欣常在呵呵呵地笑着:“良药苦口,祺贵人千万别讳疾忌医!”
“你!”祺贵人指着我,又转身去指欣常在:“你们!你们合起伙来折辱我?!”
我直视她,目光无波:“人必自侮,而后人侮之!”
祺贵人瞪着我,半天说不出话来。
正僵着,忽听得一个温柔的笑声:“对不起,贫妾来迟了!”
“安妹妹不是传话说身子不适,来不了么?”我笑盈盈地看她,问道:“如今大安了?”
“谢姐姐关怀,是宝鹊听差了,我只是说可能要晚些到。”
她恭敬地行了礼,坐到最末端的位置。
我才不信她的鬼话。
按照端妃的推测,安陵容依附皇后,而祺贵人也是皇后提议纳入宫中的。
她们俩……必定会暗中较劲!
她先前称病,是摸不准我办宴会的目的,故避祸不出。
如今又来了,大抵是以为此次宴会矛头在祺贵人,所以想趁机拱火来的。
正想着,安陵容疑惑地眸子递了过来:“祺贵人又冲撞您了?”
我不置可否,端起茶盏,轻轻吹了吹茶叶。
安陵容当即跪下,诚惶诚恐:“熹妃娘娘,还望你看在皇后的面上,宽待祺贵人。”
我抬眸,面露疑惑。
她道:“皇后一手领祺贵人入宫,又一向待她如妹,若是祺贵人有何不妥,皇后必定忧心。”
好生灵巧的唇舌!
这番话看似求情,实际上是在暗示我:祺贵人与皇后乃是一派,皇后害我,祺贵人定是帮凶。
我猜的没错,安陵容铁了心想摆脱皇后!
“谁要你假好心?!”
祺贵人站得笔直,哪怕衣裳脏了,依旧不弯腰肢。
“祺妹妹,你之前不是一直仰慕熹妃,还有意模仿她的习惯,打听她用什么香料什么脂粉么?”安陵容扭头看向祺贵人,语气愈发恳切:“何不服个软,与她和睦相处呢?”
“我!我什么时候……仰慕她了?”
祺贵人脸颊通红,跺着脚又羞又恨,话都说不清楚了。
这是暗示我……祺贵人知道我用玉萝香!
我轻轻抿了口茶,眼皮都不曾抬起:“安妹妹果真是个解语花。”我放下茶盏,抬眸柔柔地看她:“也难怪……”
……
……
“什……什么?”
安陵容与我对视了一刹,瞬息便垂下眼睫。
只看她浓密的睫毛微微抖动,便知此刻心悸不平。
我瞥了一眼祺贵人,又回眸俯视安陵容的头顶,目光渐渐冷淡:“难怪皇上一直在犹豫,要在你和祺贵人之间,选一个人去陪皇后养病。”
“……”
安陵容猛地抬起头,瞳孔剧烈的颤动。
祺贵人也慌了,嘴里重复着:“不可能!不可能!不会的!”
我只当没听见,双手虚扶了一把安陵容,柔声道:“起来吧!皇上问我的意见,本宫向来不问世事,实在拿不定主意,刚好你们俩都在,要不回头你们自个商量?”
安陵容倾着身子立在我跟前,诺诺道:“熹妃姐姐,贫妾是个没主意的,家势也比不得祺贵人,但凭您和皇上处置,绝对不敢有一丝怨言。”

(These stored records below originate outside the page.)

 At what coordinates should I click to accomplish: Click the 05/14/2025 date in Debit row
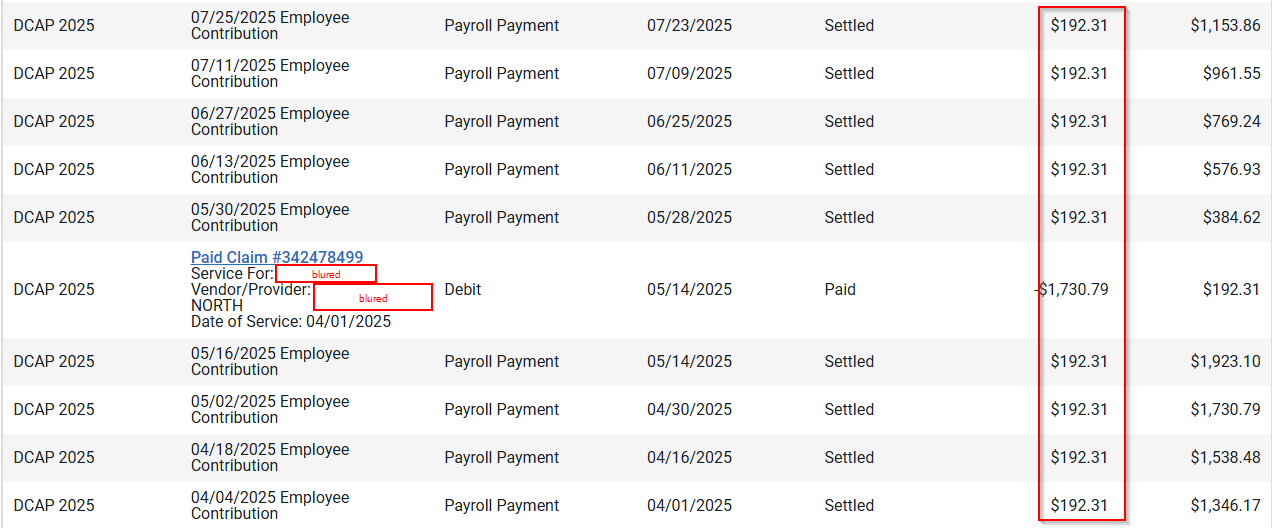point(689,290)
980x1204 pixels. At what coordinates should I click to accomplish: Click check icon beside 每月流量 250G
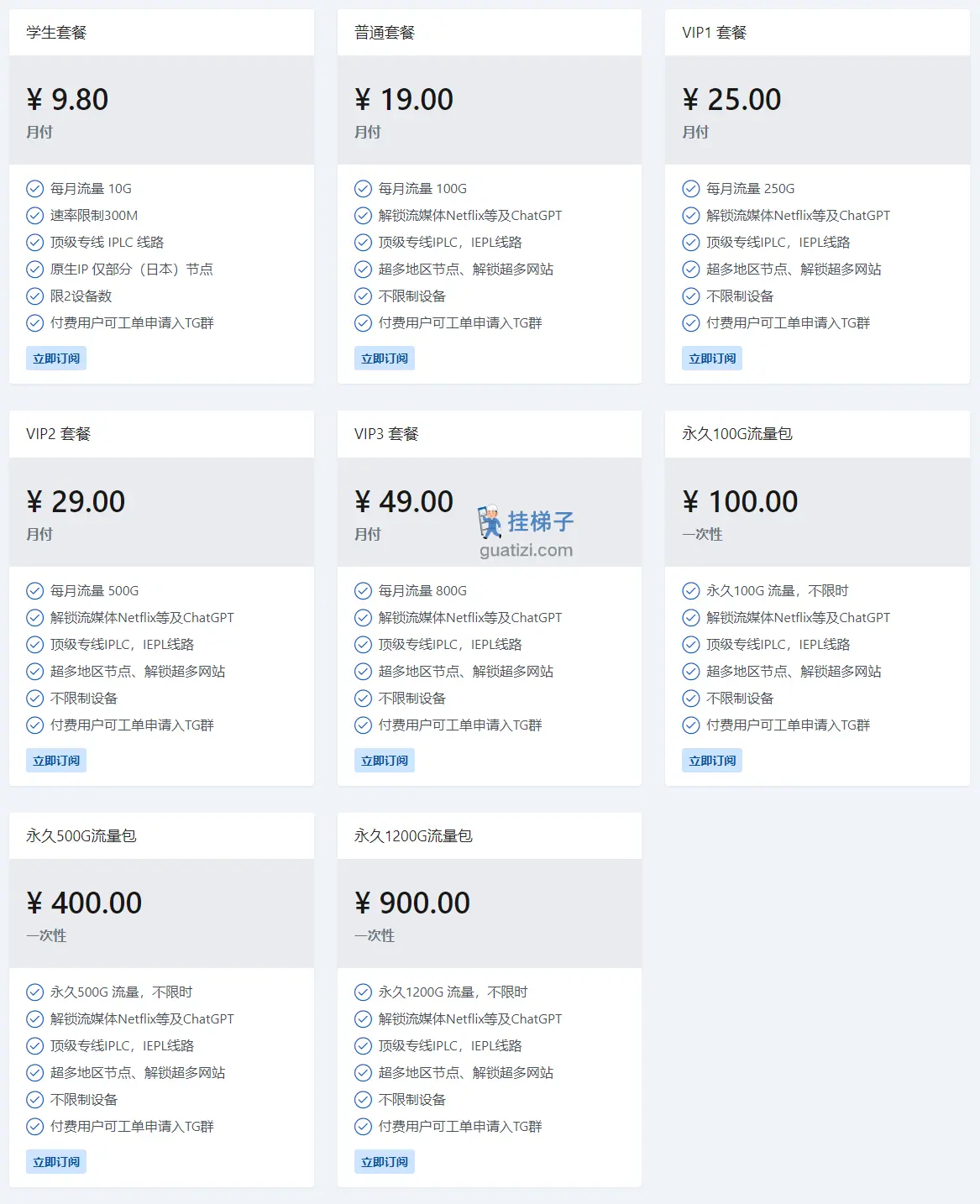pyautogui.click(x=691, y=189)
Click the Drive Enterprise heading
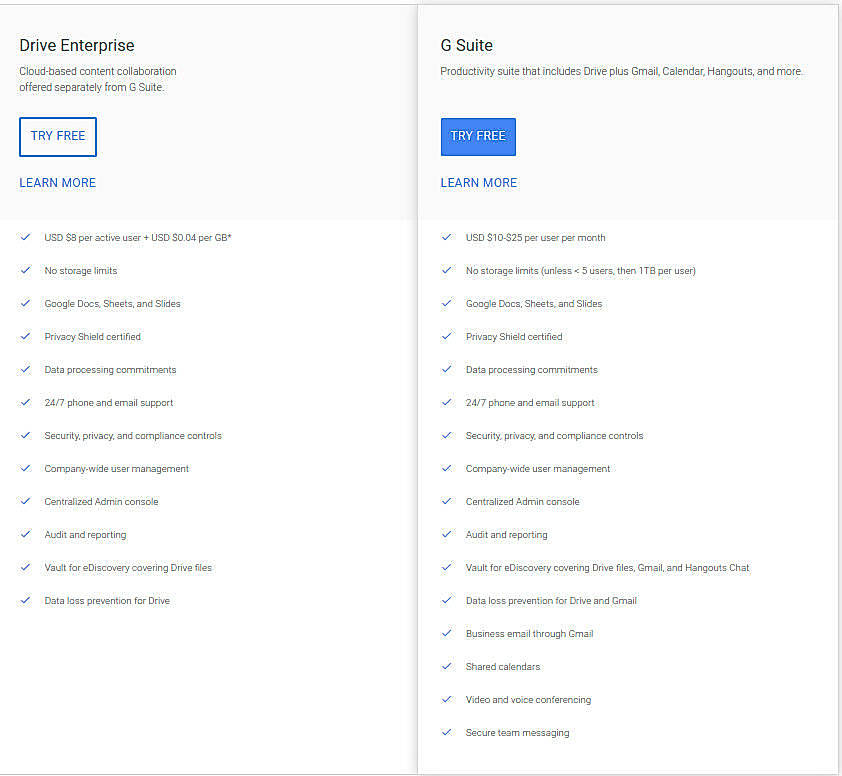Screen dimensions: 842x776 pyautogui.click(x=77, y=45)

“谁要跟她商量?我自会去问皇上!”祺贵人白了她一眼,冷哼了一声:“花无百日红,人无千日好,你们一个仗着长得像莞嫔,一个与莞嫔好得跟一个人似的,如今她都被关起来了,你们又能嚣张几时?”
说罢,转身气呼呼地走了。
梅香欲要拦她,被我用目光止住了。
一时间,周围气氛尴尬。
我转眸看安陵容,刚想让她坐下,便听温宜奶声奶气地说:“不是的,皇阿玛说过,是莞娘娘长得像熹娘娘才是啊!”
此言一出,众人面面相觑,周围静得只剩风声。
“还是我们温宜聪明,皇阿玛说一次,你便记住了!”
一记朗笑之后,皇帝来了。
他这句话,犹如往人群中投掷炸弹,瞬间引爆了在场所有人的思绪。
敬妃刚刚换了衣裳坐下,此刻又险些抖落茶盏。
我不知自己神色是否有异,反正安陵容显然也惊到了,看向我的目光都直了。
祺贵人见着迎面而来的皇帝,哇得哭出了声:“皇上,熹妃她……她说您要――”
“甭管熹妃说什么,你照做便是了。”
皇帝目不斜视地朝我走来,苏培盛拂开祺贵人,躬着身子示意她离开。
“她让我回去养病,臣妾没病!”
她还在嘤嘤嘤地哭闹,皇帝不耐地回眸:“就这些?”
“她……她还说您想让我去陪皇后!?”
她立在百花丛中,肩膀一下一下地颤抖,只一个背影,便令人心生怜爱。
让她去陪皇后这事儿,实属临时起意,并未与皇帝事先商量。
正恍神,皇帝迟疑的目光投来,他会依着我么?
与我对视须臾,他眉心微动,硬声道:“那你是想吃药,还是想陪皇后去?”
“啊?”
祺贵人傻眼了,脸颊上几颗泪珠和着胭脂,将落未落。
皇帝没有再搭理她,径直朝我走来。
欣常在冷冷开口:“皇上的意思是,你要么乖乖吃药,要么去畅春园陪皇后!”
“臣妾……愿意吃药!”
祺贵人咬着唇,福了福身子。
不知是谁起头高呼:“参见皇上!皇上万福金安!”
祺贵人手足无措,在热闹的氛围之中,哭唧唧地走了。
“你莫跪!”
我还没来得及俯身,双臂已被他揽住。
他扶着我坐下,又拿靠枕给我垫腰,口中低语:“我……朕今日事忙,来迟了些,没错过你排的戏法子吧?”
“时间正好!”
我暗暗剜了他一眼,将他探我额头温度的手拍开。
他无奈,端正了神色坐到我身侧,俯视着众人:“前阵子闹出一些风波,如今都过去了,熹妃为了安抚大家,特地开设赏花宴,据说还安排了新的戏法子,连朕都不晓得具体内情。”
“可以开始了么?熹妃娘娘?”
他压低了声音,侧首看我,连声音都是带着笑意的。
我眼角的余光瞥见了安陵容,她的坐姿好似都轻快了,可见皇帝这番话,给了她一颗定心丸。
我笑着吩咐:“把东西端上来!”
“是!娘娘!”
梅香菊韵领命,躬身而去。
安陵容垂着眸子,低声细语:“但见枯荷便知熹妃心思巧妙,今儿个有机会大开眼界了。”
我亦笑容满面看着她:“这台戏,还得要安妹妹配合,否则可就演不成了!”
“我?”她一脸茫然地指着自己,惊喜道:“贫妾能做什么?”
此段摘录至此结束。